By Melissa Walsh Photos: Yanni
It’s a crisp spring afternoon when I meet winemaker David Lloyd at his winery, Eldridge Estate, and he has just freshened up after working in the winery since the early hours of the morning.
Tall, dark and well-educated, this scientist-turned-winemaker is straight down the line, assuring me that running a vineyard is not as glamorous as one might think, but it does have its upside.
Born in South Australia, David says his interest in winemaking has long been a family joke around dinner tables.
“You see it was my family that set me on this road many years ago. When I was a baby to shut me up mum and dad would dip my pacifier in Hardys Black Bottle Brandy, a taste I got used to very quickly,” he says with a laugh. “So I was always into wine. Even when I was at University there was a wine club and I just got more and more into it.”
Reminiscing about the first wine he ever made, David admits he had a lot to learn.

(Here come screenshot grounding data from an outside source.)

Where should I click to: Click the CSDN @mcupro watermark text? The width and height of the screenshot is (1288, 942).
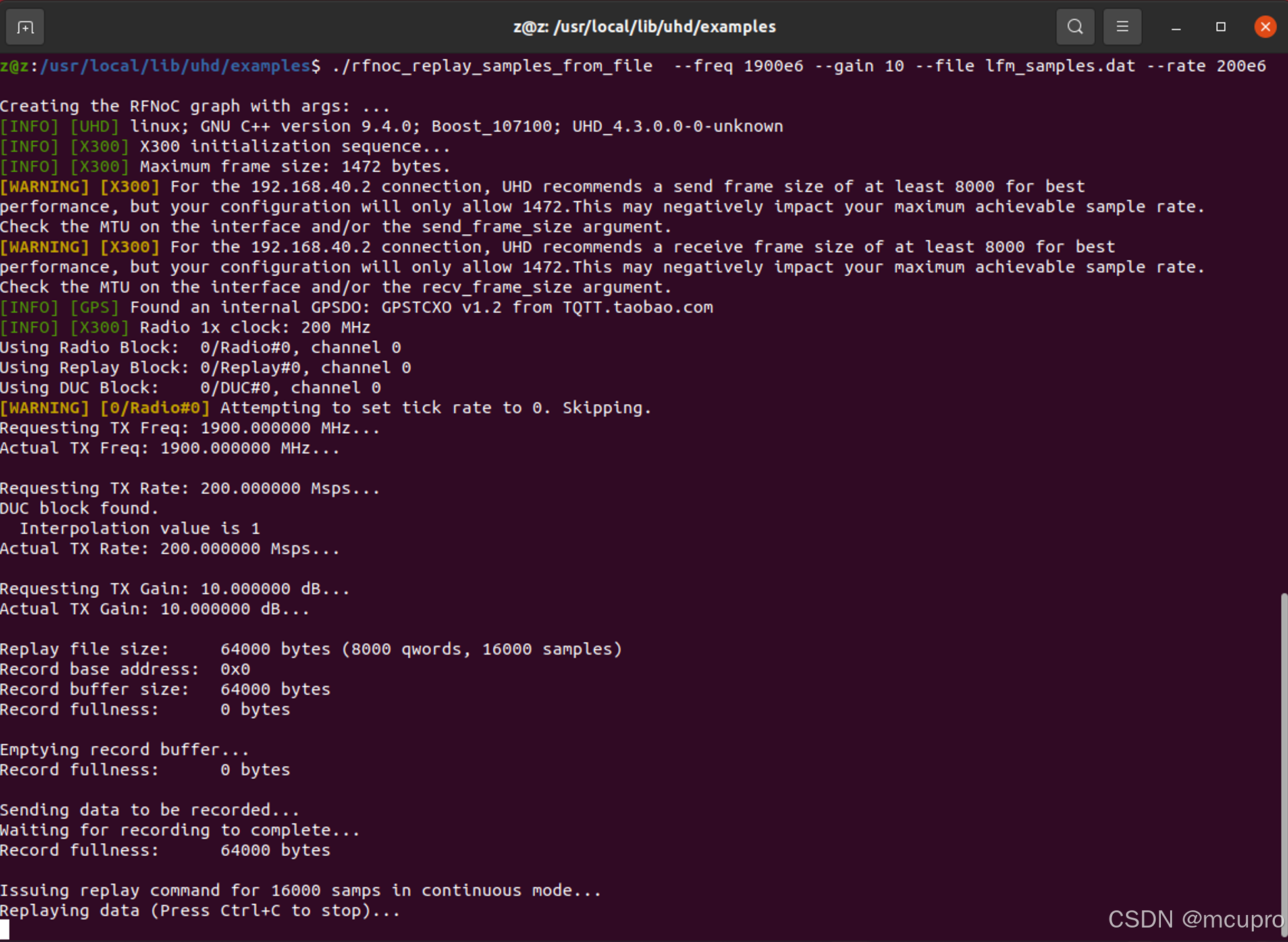1196,919
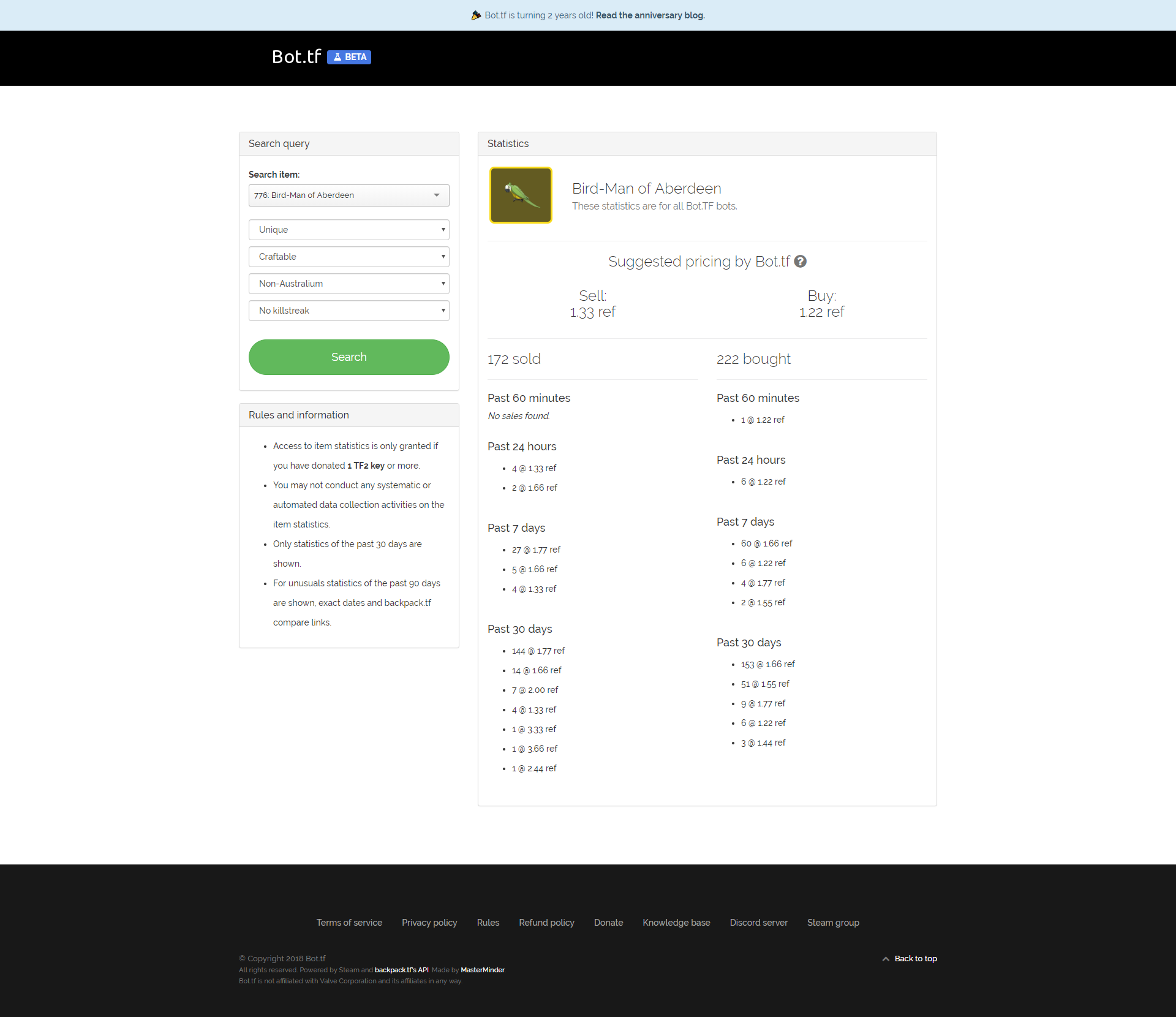This screenshot has width=1176, height=1017.
Task: Expand the Unique quality dropdown
Action: [x=349, y=230]
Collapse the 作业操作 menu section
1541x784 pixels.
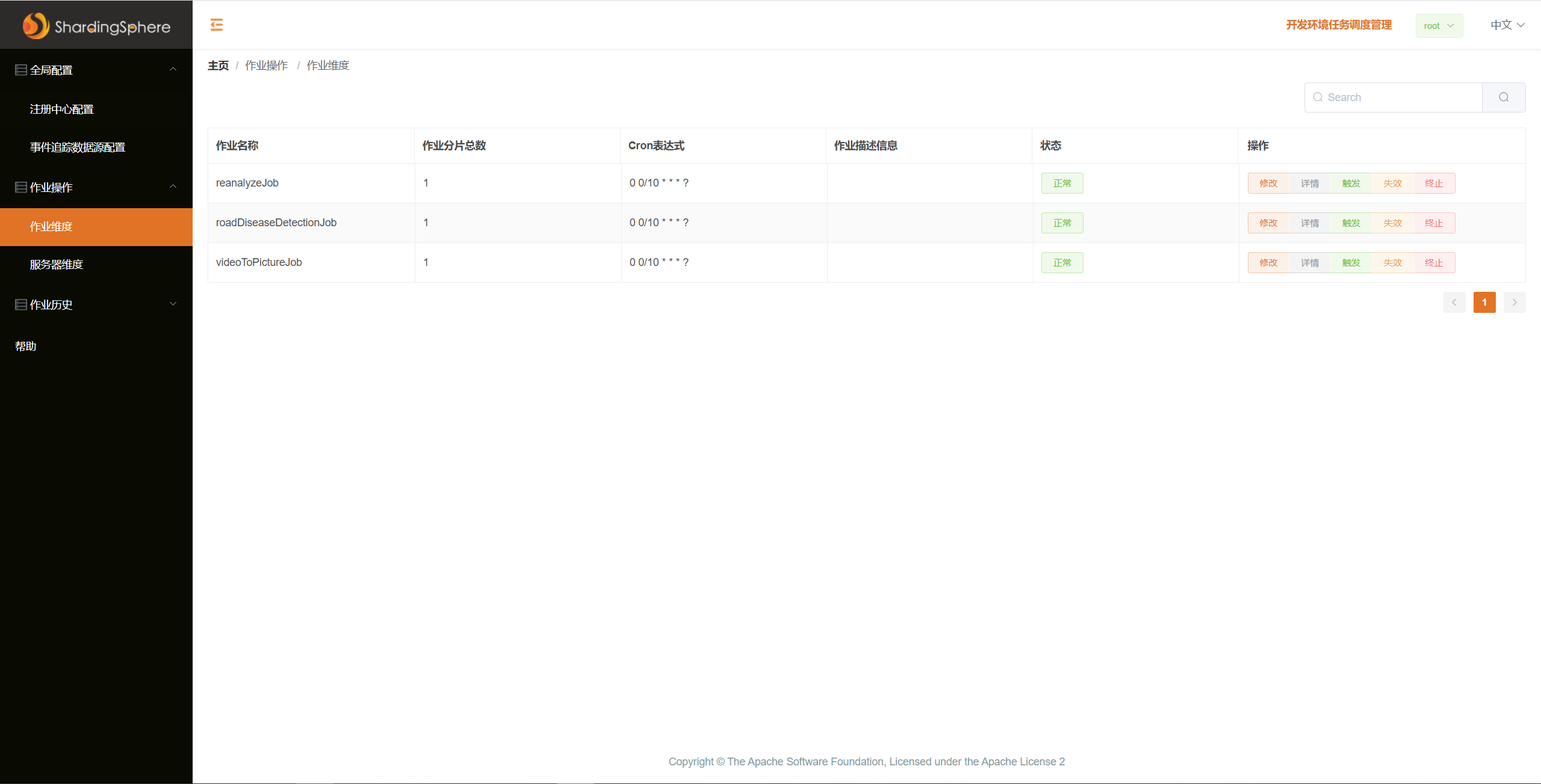[x=173, y=187]
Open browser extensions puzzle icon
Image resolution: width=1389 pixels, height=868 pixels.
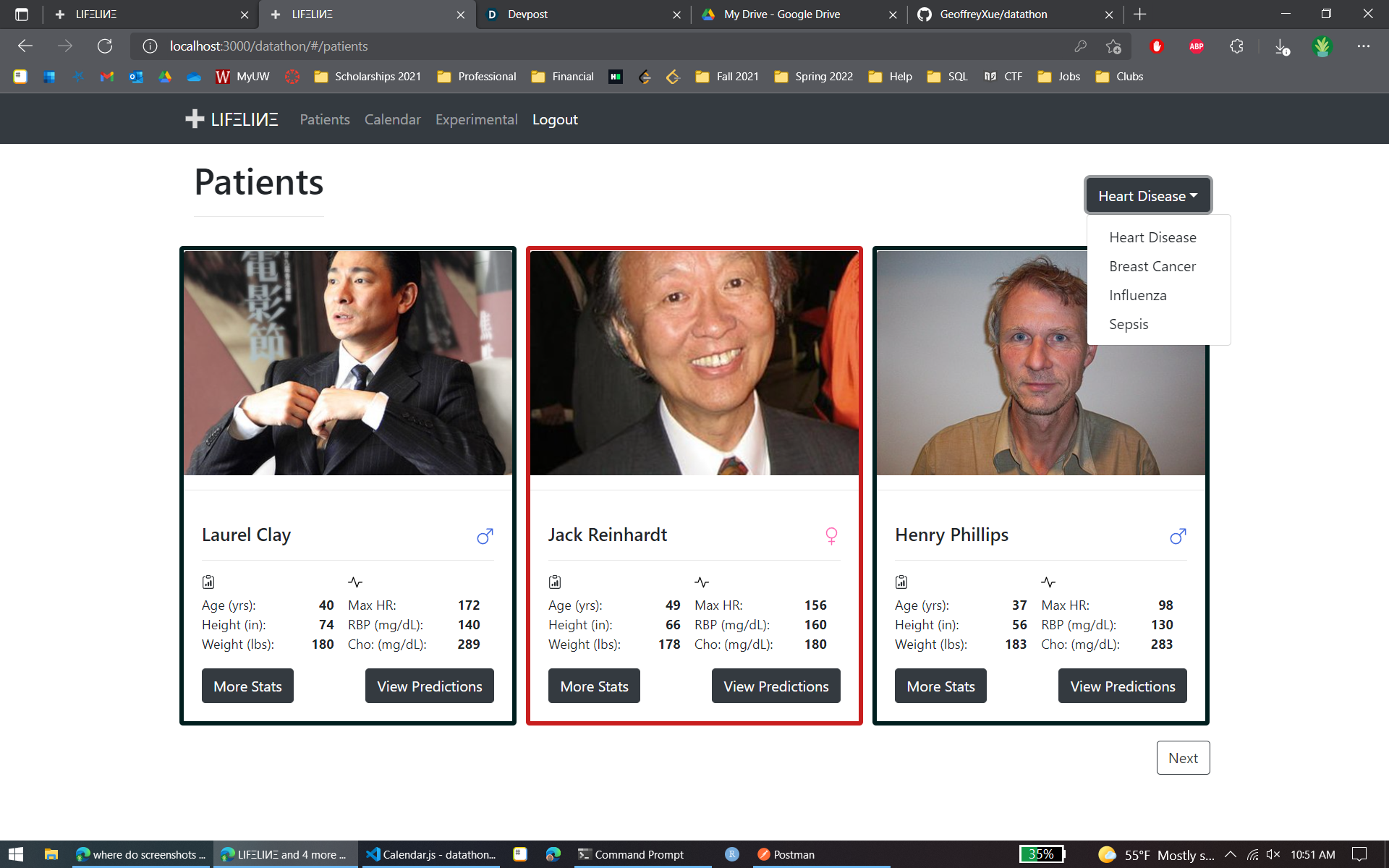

“It was in the mid-70s, a Rutherglen cabernet sauvignon which I would describe as eminently forgettable,” he says with a laugh. “My second was a Coonawarra cabernet which was very drinkable. I put it in a wine show with big producers like Wolf Blass and it got a bronze medal. I rang up the grape grower and told him an idiot science person had won a medal alongside the big boys and his response was ‘Well I gave you gold medal fruit’. A couple of years later I rang him and said we got a gold medal Brian. When we got it we were in a taste-off between Main Ridge Estate of Red Hill and we won it.”
It was during that time David was doing a Bachelor of Science degree with honours.
“The research year was in pharmacology which is how drugs work. I then did a Diploma of Education and a Post-graduate Diploma of Curriculum of Administration,” said David, who spent the first part of his career teaching science and senior biology to high school students.
While a flourishing teaching career was well underway, David’s love was always in winemaking. It was just a matter of time and money.
“I decided to make my living out of wine 40 years ago but the problem is you need a lot of money to do it, so I dabbled for many years,” said David. “Being a scientist who was into wine and having to work on a small scale, I discovered a technical issue with making wine that when you are on a small batch there’s a thing called malolactic fermentation. This is something you really want to happen in a red wine, and in small wineries it often doesn’t happen naturally so I researched the science behind it, isolated bacteria and started bringing it up for my wine.”
David soon found that other local winemakers would pay him to brew up lots of malolactic bacteria for peninsula wineries.
“That’s when I discovered the peninsula as one of the best places in the world to live, and one of the best places for chardonnay and pinot noir. That was around 1979 but I couldn’t afford to buy this until 1995,” said David who had been consistently searching for properties at a rate of five or six a week for years.
“Initially we looked in New Zealand, Tasmania, Adelaide Hills, and Yarra Valley but thought the peninsula had the best combination of everything we wanted. It makes great pinot and chardonnay, is close to a big city to sell your wine, and a lovely place to live.”
So David and his late wife, Wendy, bought their eight-hectare Red Hill property, with two and a half hectares of vines just waiting for their attention.
“The original vines have been here since 1984, planted by two brothers. The building was here but we changed it from a giant shed to half a giant shed and a home,” said David, who continued to work until 2001 when he was able to devote all his time to the vineyard.
The one grape David insisted on growing was gamay, a grape variety grown in Beaujolais. Like all the best grapes, it has a wonderful story behind it.
“It was around 1394 that the Duke of Burgundy, Philippe the Bold decided gamay was an unworthy grape for the area and banished it,” explained David. “When we bought this place my late wife and I were standing looking at the hills and decided it would be great for gamay, so we grafted it when we got here. It is now probably my most famous and popular wine.”
After 21 years of life on a vineyard, David is well and truly accustomed to the rhythm of nature that happens with winemaking.
“There are times you get to enjoy relaxing but it’s not your choice because there’s a rhythm of nature with winemaking that happens and you can’t go against the flow. To go against the rhythm is a bit risqué. You have certain peak times; those when you are getting wine ready for bottling and harvest, and there’s nothing you can do to hold back the tide of nature and the call of the vineyard at that stage,” said David, who has stuck with his philosophy all along. “We started this place on the idea you build slowly, get a loyal bunch of people who like y our product and they will keep coming back. That’s why we continue to sell 70 percent at cellar door.”
Starting with one pinot, one chardonnay, a cabernet and sauvignon blanc, Eldridge Estate now make five pinots, three chardonnays, a sparkling, a sauvignon blanc, a blend of pinot and gamay, and gamay.
“I think this is a really vibrant wine area, and we have a great future ahead as a region and hopefully the younger generation can keep it going,” said David.
Eldridge Estate is at 120 Arthurs Seat Road, Red Hill.